= Excerpted passage =
◆ ◆ ◆ ◆ ◆ ◆ ◆

I am trying to implement Variable Elimination algorithm using Pandas. If anyone is familiar with the sum-out step, given a table where a, b, c are variables (not necessarily boolean-valued) and f is some function (factor) given the values of these variables.
a b c f
0 True True True 0.015
1 True True False 0.035
2 True False True 0.270
3 True False False 0.180
4 False True True 0.030
5 False True False 0.070
6 False False True 0.240
7 False False False 0.160
I want to sum f
s of all rows where (a,c)=(T,T)
, also f
s of all rows where (a,c)=(T,F)
, (F,T)
, (F,F)
. The result looks like
a c f
0 True True 0.285
1 True False 0.215
2 False True 0.27
3 False False 0.23
Hence the name "sum-out (b
)".
The closest I can get is using pd.pivot_table(df, index=df.index.values, columns=['a', 'c'], values='f', aggfunc=np.sum, fill_value=0).sum()
which returns
a c
False False xxx
True xxx
True False xxx
True xxx
Another unstack
can give us
c False True
a
False xxx xxx
True xxx xxx
which is still not what I want.
Note that I can have arbitrarily many variables, and arbitrarily many variables to sum-out (or to keep). So though in this case I can do pd.pivot_table(df, index=<some of the var left, e.g. a>, columns=<other var left, e.g. c>, values='f', aggfunc=np.sum)
to get the same result, in other cases there may be only one variable left, or too many.
The variables may not be boolean type, but they should have finite & discrete domains.
Also note that my index here are only dummy meaningless index. By "keeping original index" I mean just leave them dummy, but somehow only aggregate along axis=0
.
In addition, it is also OK if anyone can propose a better multi-dimensional-array like data structure to do the job.
You can use groupby and agg functions like this.
df.groupby(['a','c'])['f'].agg('sum').reset_index()

◆ ◆ ◆ ◆ ◆ ◆ ◆

= Data section =
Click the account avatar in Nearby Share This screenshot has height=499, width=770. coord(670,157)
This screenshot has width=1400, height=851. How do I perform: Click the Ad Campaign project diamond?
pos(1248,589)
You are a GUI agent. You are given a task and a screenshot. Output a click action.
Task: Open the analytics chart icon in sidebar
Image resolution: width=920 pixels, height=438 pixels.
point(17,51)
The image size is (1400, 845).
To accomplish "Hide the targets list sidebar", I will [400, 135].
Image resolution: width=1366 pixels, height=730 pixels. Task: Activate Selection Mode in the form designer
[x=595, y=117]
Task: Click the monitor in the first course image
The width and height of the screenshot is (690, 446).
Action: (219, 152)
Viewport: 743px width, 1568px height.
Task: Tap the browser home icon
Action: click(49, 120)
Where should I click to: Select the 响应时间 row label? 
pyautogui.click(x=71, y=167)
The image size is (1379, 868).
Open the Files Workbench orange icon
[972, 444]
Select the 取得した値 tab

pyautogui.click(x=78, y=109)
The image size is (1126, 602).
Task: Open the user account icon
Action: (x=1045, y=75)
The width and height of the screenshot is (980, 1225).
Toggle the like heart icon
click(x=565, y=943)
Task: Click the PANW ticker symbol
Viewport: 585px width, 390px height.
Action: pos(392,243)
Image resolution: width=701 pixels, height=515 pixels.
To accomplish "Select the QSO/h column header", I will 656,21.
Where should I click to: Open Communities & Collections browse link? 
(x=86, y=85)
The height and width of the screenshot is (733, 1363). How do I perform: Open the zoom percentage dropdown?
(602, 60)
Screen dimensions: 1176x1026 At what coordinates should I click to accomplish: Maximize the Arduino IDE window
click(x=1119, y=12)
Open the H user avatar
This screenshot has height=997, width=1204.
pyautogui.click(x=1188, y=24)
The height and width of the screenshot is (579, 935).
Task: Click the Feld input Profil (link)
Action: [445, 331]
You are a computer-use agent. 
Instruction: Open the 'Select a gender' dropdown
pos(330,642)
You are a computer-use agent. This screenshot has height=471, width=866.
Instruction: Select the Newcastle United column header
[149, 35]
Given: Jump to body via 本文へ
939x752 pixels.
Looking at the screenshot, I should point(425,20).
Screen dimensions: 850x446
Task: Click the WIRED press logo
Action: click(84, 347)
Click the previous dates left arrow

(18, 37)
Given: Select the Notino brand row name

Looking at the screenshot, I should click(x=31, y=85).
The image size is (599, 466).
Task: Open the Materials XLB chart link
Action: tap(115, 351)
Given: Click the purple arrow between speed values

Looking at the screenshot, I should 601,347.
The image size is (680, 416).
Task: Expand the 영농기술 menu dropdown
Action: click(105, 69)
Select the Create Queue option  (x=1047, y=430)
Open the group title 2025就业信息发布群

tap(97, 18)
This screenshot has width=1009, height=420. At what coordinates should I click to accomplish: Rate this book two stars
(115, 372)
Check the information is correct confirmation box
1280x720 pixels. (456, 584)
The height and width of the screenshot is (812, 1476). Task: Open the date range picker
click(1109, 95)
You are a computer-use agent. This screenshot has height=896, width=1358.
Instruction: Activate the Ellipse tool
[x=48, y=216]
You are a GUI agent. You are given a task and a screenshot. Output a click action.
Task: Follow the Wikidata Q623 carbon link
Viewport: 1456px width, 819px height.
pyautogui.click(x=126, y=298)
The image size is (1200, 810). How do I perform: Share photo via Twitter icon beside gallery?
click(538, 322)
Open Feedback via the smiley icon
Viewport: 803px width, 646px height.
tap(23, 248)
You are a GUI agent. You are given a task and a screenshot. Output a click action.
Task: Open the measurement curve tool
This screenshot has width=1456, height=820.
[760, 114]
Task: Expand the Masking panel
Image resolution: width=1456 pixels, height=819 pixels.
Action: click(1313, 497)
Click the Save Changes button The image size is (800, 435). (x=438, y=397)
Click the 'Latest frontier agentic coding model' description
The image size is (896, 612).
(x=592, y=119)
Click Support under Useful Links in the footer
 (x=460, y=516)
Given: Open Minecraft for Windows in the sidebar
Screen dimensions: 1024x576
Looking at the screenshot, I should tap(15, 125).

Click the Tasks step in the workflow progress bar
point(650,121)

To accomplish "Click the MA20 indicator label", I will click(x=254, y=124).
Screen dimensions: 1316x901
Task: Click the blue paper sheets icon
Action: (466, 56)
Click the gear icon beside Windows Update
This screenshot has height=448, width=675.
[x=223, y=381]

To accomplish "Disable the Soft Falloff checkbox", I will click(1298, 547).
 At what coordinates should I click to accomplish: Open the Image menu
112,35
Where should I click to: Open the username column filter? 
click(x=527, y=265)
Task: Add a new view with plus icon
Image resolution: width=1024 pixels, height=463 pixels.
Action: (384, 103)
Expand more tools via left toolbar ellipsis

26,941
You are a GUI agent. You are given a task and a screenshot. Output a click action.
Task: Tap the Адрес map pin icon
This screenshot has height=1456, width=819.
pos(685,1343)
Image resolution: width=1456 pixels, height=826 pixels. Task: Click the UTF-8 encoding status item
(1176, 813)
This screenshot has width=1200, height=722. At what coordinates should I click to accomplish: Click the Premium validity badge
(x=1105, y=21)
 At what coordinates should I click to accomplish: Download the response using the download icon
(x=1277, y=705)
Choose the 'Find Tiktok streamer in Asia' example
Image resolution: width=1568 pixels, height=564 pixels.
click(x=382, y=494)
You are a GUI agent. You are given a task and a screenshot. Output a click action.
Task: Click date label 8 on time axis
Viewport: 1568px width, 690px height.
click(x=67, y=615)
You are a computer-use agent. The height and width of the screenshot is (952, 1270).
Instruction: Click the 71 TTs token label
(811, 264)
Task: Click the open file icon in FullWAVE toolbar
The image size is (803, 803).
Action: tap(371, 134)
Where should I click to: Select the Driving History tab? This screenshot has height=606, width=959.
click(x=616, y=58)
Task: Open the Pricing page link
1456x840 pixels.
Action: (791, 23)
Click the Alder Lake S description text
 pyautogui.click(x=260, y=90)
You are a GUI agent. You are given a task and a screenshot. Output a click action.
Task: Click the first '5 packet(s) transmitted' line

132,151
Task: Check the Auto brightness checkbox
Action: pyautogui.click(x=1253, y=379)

◆ ◆ ◆ ◆ ◆ ◆ ◆

= Written request 1 =
Print the Pandas sum-out thread from "The variables may" up to and including "do the job.".
= Written request 2 =
In the Pandas sum-out thread, what kind of domains does the poster say the variables should have?
Rely only on the Pandas sum-out thread, not on the records.

= Task result 1 =
The variables may not be boolean type, but they should have finite & discrete domains.
Also note that my index here are only dummy meaningless index. By "keeping original index" I mean just leave them dummy, but somehow only aggregate along axis=0
.
In addition, it is also OK if anyone can propose a better multi-dimensional-array like data structure to do the job.

= Task result 2 =
Finite and discrete domains.